I'd say that each person/family would need to have their own dwelling and at least a yard. Some people might be happier living in an apartment style house. Maybe one that the community built and the tenants pay some sort of rent for. Could help offset some community expenses. Some of the things that would really appeal to me about living in a 'purposed community' would be sharing equipment. 10 families could afford a tractor and implements much easier than one family can. Cream separator, incubator, grain grinders, meat grinders, industrial kitchen appliances, etc. Another thing would be canning or cooking. It's always more fun and less onerous to do canning all day when you have some other folks to help and to chat with. I'd much rather cook and eat and do dishes as a community. It is no fun to cook for just one or two. One cool thing about a group is the possiblility of starting a business run by the members. Maybe the group would decide to make willow furniture, quilts, reupholster furniture, small publishing company......the possibilities are endless. What is it that all homesteaders are forever trying to do?.....work at home! A group with varied talents might make that possible.
You would need to work out some sort of barter system. Decide on what products are worth...probably whatever the going rate at the store is and barter value for value.
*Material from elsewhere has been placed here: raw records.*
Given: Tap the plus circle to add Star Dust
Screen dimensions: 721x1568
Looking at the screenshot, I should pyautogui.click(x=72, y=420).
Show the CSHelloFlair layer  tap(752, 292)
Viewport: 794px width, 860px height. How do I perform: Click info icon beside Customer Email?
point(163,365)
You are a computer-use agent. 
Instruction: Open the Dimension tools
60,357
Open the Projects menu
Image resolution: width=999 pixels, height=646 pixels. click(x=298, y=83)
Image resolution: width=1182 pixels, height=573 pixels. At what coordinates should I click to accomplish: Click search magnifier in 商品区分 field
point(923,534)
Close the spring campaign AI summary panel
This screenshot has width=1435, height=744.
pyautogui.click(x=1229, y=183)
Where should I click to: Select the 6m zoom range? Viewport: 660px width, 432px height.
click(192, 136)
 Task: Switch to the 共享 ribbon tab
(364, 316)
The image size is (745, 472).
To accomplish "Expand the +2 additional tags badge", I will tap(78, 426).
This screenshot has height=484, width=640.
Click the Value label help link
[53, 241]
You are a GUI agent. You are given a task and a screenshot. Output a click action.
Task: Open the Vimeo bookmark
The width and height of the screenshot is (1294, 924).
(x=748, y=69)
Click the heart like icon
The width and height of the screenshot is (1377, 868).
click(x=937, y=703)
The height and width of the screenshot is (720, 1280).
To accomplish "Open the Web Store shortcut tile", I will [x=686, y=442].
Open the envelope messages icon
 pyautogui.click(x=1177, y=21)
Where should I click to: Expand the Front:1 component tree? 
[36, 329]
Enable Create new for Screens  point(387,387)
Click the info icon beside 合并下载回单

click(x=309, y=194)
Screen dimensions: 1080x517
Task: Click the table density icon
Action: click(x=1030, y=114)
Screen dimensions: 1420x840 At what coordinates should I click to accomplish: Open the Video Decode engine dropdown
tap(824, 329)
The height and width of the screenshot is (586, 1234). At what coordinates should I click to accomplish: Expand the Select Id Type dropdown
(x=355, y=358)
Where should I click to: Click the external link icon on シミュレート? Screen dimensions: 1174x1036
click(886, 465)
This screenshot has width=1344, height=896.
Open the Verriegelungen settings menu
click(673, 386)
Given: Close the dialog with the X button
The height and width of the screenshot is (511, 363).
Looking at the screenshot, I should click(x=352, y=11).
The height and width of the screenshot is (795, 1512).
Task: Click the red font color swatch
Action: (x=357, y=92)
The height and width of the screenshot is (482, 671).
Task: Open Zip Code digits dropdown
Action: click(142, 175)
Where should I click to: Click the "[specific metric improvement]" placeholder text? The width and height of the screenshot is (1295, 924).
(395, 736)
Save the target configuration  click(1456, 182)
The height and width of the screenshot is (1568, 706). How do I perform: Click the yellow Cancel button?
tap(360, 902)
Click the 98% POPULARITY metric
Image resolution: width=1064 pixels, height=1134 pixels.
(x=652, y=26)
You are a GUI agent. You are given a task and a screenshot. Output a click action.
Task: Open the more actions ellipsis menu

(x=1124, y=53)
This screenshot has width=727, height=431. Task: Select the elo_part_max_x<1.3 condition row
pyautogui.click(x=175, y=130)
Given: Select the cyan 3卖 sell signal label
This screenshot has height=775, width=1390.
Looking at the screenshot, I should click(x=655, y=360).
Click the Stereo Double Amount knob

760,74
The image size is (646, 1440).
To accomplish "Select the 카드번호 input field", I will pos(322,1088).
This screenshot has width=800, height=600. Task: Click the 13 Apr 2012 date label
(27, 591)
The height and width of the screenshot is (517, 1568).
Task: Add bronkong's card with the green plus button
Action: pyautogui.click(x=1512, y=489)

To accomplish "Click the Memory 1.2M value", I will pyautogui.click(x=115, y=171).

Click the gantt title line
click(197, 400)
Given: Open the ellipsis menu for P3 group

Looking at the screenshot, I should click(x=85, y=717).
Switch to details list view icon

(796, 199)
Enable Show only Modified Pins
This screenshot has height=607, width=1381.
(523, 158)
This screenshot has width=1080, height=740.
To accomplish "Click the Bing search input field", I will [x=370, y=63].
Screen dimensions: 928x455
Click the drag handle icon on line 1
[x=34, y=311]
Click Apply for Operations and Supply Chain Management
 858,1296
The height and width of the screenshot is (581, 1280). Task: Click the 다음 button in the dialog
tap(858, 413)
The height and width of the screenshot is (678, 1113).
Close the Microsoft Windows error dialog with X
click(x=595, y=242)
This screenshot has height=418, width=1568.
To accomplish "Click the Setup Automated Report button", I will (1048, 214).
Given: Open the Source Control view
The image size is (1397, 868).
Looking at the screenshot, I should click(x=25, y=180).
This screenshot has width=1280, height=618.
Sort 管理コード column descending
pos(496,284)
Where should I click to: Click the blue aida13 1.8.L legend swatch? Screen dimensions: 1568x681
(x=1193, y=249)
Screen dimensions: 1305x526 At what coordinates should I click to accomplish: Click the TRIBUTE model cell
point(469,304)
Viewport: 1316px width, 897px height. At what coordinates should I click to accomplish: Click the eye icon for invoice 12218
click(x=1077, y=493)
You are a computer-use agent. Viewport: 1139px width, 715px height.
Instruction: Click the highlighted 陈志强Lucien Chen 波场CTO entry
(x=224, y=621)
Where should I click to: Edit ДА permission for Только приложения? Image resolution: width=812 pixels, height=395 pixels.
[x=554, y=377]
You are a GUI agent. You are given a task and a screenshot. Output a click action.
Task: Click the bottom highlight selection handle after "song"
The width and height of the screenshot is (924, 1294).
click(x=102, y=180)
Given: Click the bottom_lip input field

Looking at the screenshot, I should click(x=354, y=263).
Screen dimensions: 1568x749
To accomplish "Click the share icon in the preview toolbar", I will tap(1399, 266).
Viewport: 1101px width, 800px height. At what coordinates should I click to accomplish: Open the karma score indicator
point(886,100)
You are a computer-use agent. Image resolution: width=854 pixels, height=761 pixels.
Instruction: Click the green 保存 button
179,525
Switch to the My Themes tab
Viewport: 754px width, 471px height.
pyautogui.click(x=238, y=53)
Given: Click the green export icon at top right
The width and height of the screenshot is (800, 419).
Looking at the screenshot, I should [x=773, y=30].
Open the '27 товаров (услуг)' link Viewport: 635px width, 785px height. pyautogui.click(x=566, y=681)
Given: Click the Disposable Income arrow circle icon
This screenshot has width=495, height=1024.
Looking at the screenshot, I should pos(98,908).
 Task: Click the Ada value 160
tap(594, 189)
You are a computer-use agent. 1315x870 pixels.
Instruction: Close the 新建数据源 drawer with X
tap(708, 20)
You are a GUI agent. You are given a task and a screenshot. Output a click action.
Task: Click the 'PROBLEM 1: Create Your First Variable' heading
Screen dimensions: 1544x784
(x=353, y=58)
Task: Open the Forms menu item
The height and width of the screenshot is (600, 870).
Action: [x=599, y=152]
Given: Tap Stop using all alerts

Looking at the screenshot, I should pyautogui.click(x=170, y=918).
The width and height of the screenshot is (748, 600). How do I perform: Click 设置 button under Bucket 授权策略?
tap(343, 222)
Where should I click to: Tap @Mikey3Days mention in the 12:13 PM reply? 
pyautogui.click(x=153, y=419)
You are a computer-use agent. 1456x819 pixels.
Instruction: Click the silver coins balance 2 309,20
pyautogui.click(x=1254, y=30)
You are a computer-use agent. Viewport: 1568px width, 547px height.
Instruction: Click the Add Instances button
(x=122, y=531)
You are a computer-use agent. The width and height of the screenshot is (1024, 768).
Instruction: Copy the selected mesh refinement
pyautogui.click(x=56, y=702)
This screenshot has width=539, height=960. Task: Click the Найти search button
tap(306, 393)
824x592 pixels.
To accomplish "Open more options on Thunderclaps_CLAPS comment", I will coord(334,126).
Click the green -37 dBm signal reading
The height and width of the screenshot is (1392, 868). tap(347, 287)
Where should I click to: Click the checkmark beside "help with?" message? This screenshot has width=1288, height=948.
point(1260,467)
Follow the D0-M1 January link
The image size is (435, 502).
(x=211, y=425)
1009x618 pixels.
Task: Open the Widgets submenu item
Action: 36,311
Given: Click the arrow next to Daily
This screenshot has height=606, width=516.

For instance a gallon of milk is more valuable than a dozen eggs.
Some things that I would do away with. Nit picky rules....nobody likes em. To me this is easy. If someone isn't pulling their own weight.....it's blatant...and there is no good reason for them not to(unexpected illness or something)....then that person would be asked to leave. In the case of someone that owned a house in the community they would no longer be welcome to participate in or enjoy community activities and would be encouraged to sell their house to the community. Possibly have a predetermined amount that a member will be paid. That kind of thing would have to be decided at first before anything was established and an attorney hired to draw up a contract for everyone(this would be a place I definately would be happy to pay the legal fee).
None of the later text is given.